But more than all that, society will change.

Americans have never experienced social collapse, and of course, as social scientists, we can only sort of talk about it in anodyne terms. But as a witness to and survivor of it, what I know is that collapses change the way societies feel.

People stop talking out loud. They look at one another with suspicion. Eyes go blank. Words are chosen carefully. Friendships are never formed, old ones broken, and the social fabric comes undone.

Life becomes something that feels very different to life in a proper democracy. It’s not friendly, easy, open, or carefree, and of course, those are relative terms, and they’re terms about the ways people feel, not all the time, but just as sort of mundane levels of everyday experience. In democracies, by and large, we feel…OK. Good. Not terrible.

But autocracies aren’t like that. Life feels different. People are cruel. They can’t be counted on, because of course, who knows, they might be punished themselves. Norms of justice and truth and peace don’t exist, by design, because intimidation and punishment are how such societies work. Feeling good in the open isn’t really allowed, valued, or wanted. You’re supposed to walk around with a blank look on your face, not a smile. You don’t say hello and mean it, you only say it to the right people, and in a way that wins you political currency, that signals you’re safe, one of the true and pure, etcetera.

So the most dramatic change is in how life will feel.

American life hasn’t felt good for a while. I know that. But it hasn’t felt like this either. Life in an autocracy feels bleak, and as that happens to people, something curdles inside them. They harden, become even more individualistic, lose their backbones, stop questioning, grow incurious, accept whatever daily indignity is thrown at them, and ultimately, join in the ritual punishments and purifications that make up what’s left of public and social life.

All of this is impossible to comprehend from the place a society’s in before the stage of implosion. And so we’re left at the old impasse. Should I warn you? Does it serve any purpose? Can you try to imagine what I’m discussing, as alien as it is?

This is asymmetrical change. Failed institutions go on. They pretend they haven’t fail. Nobody in them even changes much. You’ll read, see, hear…the same old people. They’ll trot out the same lines, mostly. It’ll all feel…pretty normal.

Until you step outside, and realize that nothing’s the same. That indeed, a dramatic reconstruction is under way. A deconstruction.

A total one. With a “total” mission. Total means: reaching everyone, into every aspect of everyone’s life, into every aspect of everyone’s life for the smallest reason, deviance, divergence, impurity, none of which can be permitted. This is what a totalitarian society is, and it is where autocracies inherently want to go, their natural telos, the endpoint of their devolution.

My Heart Is Broken Into a Million Pieces

I’ve said too much, and I haven’t said enough.

I wonder. You can tell me. Does answering these questions mean anything? Does it matter? But let me tell you why, now, I ask myself these questions.

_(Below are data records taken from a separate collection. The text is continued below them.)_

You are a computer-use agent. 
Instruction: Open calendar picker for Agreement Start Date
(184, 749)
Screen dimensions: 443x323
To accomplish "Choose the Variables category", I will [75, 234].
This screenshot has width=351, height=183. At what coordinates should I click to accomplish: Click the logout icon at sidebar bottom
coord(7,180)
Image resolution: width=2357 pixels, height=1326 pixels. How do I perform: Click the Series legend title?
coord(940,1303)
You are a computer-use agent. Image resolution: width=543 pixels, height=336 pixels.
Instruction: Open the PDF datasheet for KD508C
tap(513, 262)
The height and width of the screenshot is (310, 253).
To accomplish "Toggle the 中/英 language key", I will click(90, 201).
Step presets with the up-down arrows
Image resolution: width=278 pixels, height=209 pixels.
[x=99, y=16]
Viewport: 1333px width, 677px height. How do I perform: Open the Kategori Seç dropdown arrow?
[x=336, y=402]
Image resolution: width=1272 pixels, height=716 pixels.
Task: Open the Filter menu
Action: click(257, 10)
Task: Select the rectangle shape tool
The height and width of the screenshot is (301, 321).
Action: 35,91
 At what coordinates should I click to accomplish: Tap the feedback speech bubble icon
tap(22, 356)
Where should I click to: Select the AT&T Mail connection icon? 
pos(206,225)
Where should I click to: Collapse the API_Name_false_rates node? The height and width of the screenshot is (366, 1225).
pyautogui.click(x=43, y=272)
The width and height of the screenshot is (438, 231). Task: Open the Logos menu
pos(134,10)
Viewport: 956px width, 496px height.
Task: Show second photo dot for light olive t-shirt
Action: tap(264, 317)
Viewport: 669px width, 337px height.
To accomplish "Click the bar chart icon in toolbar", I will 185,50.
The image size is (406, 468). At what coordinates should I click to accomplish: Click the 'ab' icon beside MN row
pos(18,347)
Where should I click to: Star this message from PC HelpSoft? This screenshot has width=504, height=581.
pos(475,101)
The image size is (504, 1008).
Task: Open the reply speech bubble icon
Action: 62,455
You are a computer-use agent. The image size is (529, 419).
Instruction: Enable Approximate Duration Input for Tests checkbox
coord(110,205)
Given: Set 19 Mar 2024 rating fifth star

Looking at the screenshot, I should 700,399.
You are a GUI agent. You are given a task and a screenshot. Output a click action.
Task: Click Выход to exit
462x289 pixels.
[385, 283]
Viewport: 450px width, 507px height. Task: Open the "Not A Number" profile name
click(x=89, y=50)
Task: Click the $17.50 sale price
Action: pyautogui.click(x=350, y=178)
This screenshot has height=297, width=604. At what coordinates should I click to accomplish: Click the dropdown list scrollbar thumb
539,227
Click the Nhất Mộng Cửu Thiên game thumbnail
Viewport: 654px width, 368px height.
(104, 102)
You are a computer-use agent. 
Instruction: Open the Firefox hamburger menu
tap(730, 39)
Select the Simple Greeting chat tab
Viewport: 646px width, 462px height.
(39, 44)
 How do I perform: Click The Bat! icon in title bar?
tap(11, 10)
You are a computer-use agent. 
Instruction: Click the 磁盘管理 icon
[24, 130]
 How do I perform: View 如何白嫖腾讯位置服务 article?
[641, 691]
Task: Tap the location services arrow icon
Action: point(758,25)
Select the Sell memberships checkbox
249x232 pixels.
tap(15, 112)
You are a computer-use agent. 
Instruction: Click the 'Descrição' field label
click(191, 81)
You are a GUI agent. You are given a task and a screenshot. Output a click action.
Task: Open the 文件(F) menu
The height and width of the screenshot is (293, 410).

You’ve read over the last few months how I feel I’ve failed, and the sense of emptiness I have about it, this sense of despair I’ve emanated, this terrible grief I’ve experienced. It’s been unbearable. Perhaps now you understand why.

I knew this was going to happen.

Now you do too.

And now, perhaps, you understand, why I’m reluctant to share with you what I know, my predictions, my warnings. It isn’t because I want to be unkind.

I don’t want them to do to you what they do to me.

Lots of love from me and Snowy.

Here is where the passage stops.